Sorry I miss understood the question. I thought you wanted a web seal type of certification . I do think people should have some way of showing there ability to. if it's the people you want certified that is a good idea sorry for the miss understanding

Lucy Greco
Assistive Technology Specialist
Disabled Student's Program UC Berkeley
(510) 643-7591
http://attlc.berkeley.edu
http://webaccess.berkeley.edu


-----Original Message-----
From: <EMAIL REMOVED> [mailto: <EMAIL REMOVED> ] On Behalf Of Bevi Chagnon
Sent: Wednesday, November 09, 2011 6:35 PM
To: 'WebAIM Discussion List'
Subject: Re: [WebAIM] WCAG certifications, are there any official requirements to certify a website?

Lucy, I understand your frustration with certifications, but following your logic gives us these situations:

Medical diseases and their treatments are not static, yet certification as a doctor by a medical board is.
Laws are not static, yet certification as a lawyer by a legal bar association is.
Continue with this logic for many more professions, including Adobe's ACE certifications for its products.

What's needed is a certification process that allows people interested in the field to acquire the subject knowledge and be tested.

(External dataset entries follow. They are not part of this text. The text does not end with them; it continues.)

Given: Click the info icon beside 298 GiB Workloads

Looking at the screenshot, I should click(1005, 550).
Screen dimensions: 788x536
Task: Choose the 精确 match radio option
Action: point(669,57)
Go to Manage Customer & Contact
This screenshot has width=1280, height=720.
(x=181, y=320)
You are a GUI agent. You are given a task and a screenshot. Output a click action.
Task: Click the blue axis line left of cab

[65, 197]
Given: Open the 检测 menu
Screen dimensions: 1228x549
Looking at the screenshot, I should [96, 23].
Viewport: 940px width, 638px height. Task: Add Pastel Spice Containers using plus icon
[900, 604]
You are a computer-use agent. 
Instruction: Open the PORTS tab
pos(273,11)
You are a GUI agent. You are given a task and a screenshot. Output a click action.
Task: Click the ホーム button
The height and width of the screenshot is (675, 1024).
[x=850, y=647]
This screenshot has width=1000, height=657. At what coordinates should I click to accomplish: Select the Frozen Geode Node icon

This helps prospective employers (or clients) evaluate whether the person has at least been exposed to the concepts. No certification program can guarantee that the person will perform perfectly for an indefinite time. Medical, legal, and other professions require recertification after x period of years.

It's not a perfect system, but it does work for so many other professions.
Our problem is that we don't have a certification system in place that's similar to those used by accountants, lawyers, doctors, engineers, financial experts, etc. Those professions have a nonprofit organization that creates and oversees a curriculum used by educational institutions. Ideally, the nonprofit should adjust the required curriculum as technology changes, and provide guidelines on additional learning to keep current with changing requirements.

And certification renewal should be required every 2-3 years after attending additional courses to keep skills current.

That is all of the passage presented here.